Task
Scan the records for "fernsehserien". Report each line that includes it.

Records for processing

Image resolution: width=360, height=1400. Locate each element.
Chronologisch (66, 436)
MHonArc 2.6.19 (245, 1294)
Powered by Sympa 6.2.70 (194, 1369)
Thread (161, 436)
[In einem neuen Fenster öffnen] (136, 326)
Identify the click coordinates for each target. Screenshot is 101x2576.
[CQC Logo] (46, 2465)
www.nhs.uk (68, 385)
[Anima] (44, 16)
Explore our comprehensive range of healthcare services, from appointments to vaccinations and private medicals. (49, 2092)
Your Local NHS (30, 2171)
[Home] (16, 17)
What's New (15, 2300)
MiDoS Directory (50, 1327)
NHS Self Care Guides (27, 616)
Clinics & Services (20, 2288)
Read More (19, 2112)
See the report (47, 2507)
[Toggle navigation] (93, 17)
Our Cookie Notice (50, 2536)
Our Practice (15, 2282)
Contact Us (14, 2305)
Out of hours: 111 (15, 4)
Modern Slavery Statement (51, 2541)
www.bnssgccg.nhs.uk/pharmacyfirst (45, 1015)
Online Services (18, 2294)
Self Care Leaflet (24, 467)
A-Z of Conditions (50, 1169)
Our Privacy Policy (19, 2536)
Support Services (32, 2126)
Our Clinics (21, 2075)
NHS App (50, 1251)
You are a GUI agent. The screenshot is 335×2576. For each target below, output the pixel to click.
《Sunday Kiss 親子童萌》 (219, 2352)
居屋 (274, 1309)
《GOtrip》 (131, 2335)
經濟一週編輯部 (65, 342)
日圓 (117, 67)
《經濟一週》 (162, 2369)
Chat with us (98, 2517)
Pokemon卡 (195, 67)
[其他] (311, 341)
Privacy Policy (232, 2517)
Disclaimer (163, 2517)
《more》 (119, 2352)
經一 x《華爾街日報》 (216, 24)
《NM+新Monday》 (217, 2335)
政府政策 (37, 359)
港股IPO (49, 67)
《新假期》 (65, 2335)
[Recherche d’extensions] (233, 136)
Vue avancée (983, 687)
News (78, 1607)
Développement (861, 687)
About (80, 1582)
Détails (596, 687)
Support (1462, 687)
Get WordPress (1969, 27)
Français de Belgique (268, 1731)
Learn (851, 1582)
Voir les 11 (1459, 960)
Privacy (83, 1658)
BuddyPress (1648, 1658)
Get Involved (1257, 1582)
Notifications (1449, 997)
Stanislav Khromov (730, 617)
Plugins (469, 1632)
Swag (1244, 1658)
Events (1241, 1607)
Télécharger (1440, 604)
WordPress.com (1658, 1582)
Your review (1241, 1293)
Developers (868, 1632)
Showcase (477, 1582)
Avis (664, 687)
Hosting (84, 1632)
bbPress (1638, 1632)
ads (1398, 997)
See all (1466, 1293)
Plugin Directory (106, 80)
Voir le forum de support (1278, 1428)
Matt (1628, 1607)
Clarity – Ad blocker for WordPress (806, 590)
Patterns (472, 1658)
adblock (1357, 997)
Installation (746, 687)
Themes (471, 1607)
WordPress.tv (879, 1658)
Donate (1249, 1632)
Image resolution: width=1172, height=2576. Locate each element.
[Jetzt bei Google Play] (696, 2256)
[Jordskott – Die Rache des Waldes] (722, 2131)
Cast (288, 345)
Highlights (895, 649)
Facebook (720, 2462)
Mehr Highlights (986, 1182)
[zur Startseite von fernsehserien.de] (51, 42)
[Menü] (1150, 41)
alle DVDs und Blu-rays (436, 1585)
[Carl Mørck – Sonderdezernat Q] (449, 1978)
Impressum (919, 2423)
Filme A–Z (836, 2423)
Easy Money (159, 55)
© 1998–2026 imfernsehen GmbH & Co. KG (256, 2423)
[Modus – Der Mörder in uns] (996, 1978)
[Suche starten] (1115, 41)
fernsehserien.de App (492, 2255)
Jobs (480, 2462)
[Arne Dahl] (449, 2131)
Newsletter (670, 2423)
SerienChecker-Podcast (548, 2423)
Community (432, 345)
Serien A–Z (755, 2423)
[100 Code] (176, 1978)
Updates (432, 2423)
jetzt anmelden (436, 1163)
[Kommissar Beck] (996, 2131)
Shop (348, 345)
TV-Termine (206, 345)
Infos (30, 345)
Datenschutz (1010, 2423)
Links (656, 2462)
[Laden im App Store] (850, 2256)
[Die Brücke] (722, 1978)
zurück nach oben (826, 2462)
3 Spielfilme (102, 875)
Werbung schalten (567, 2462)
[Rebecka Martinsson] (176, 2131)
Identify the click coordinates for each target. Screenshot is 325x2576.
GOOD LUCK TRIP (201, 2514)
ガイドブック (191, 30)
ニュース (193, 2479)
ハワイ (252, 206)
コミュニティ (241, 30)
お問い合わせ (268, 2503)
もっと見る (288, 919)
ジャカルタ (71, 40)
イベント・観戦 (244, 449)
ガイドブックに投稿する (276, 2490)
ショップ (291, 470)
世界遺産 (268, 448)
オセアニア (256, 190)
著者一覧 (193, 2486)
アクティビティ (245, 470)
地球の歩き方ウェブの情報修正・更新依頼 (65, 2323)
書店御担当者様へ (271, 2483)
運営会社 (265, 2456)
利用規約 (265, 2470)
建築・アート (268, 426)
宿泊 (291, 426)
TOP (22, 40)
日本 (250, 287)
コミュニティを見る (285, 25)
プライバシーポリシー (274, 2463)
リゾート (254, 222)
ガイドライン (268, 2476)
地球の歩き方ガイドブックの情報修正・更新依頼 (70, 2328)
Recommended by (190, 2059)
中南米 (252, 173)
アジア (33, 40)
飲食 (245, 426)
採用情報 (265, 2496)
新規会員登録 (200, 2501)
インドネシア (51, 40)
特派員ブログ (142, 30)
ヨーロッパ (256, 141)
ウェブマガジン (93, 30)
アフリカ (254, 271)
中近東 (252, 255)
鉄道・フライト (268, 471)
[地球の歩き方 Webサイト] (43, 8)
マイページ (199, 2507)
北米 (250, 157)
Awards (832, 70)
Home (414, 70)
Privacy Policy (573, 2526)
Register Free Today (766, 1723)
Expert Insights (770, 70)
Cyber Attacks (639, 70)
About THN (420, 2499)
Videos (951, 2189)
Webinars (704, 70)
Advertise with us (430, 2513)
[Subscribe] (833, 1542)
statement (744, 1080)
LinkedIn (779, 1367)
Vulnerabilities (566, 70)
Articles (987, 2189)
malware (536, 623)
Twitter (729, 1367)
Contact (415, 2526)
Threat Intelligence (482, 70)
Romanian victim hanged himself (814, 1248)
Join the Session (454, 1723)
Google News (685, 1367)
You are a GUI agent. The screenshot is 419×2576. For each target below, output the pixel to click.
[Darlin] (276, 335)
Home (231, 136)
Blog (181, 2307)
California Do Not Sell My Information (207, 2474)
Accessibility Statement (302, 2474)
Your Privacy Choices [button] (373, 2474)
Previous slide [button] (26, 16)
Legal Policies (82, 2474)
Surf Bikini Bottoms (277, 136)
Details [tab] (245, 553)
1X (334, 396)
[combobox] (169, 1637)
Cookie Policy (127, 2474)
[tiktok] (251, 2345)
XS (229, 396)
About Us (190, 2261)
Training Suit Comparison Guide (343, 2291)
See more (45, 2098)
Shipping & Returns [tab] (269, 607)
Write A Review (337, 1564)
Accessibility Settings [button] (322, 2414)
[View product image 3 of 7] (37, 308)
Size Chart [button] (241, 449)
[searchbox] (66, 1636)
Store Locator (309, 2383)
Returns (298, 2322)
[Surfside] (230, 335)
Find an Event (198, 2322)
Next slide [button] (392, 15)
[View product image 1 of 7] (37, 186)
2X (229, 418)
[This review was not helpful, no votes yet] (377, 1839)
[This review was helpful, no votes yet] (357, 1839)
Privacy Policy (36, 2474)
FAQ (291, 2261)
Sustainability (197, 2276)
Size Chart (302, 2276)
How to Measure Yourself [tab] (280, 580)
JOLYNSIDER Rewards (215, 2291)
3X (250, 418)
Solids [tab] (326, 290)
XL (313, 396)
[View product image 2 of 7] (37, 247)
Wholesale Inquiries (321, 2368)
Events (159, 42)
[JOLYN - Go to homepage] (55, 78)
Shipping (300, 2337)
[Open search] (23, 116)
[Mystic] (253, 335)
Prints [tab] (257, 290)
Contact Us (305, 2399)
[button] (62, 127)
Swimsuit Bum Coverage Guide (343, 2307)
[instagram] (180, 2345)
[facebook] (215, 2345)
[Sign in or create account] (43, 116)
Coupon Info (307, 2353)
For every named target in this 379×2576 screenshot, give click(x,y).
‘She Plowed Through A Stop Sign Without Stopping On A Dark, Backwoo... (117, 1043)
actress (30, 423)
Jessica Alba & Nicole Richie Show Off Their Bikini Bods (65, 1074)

Exercise output
[zur Startseite von fernsehserien.de] (51, 42)
fernsehserien.de App (492, 2255)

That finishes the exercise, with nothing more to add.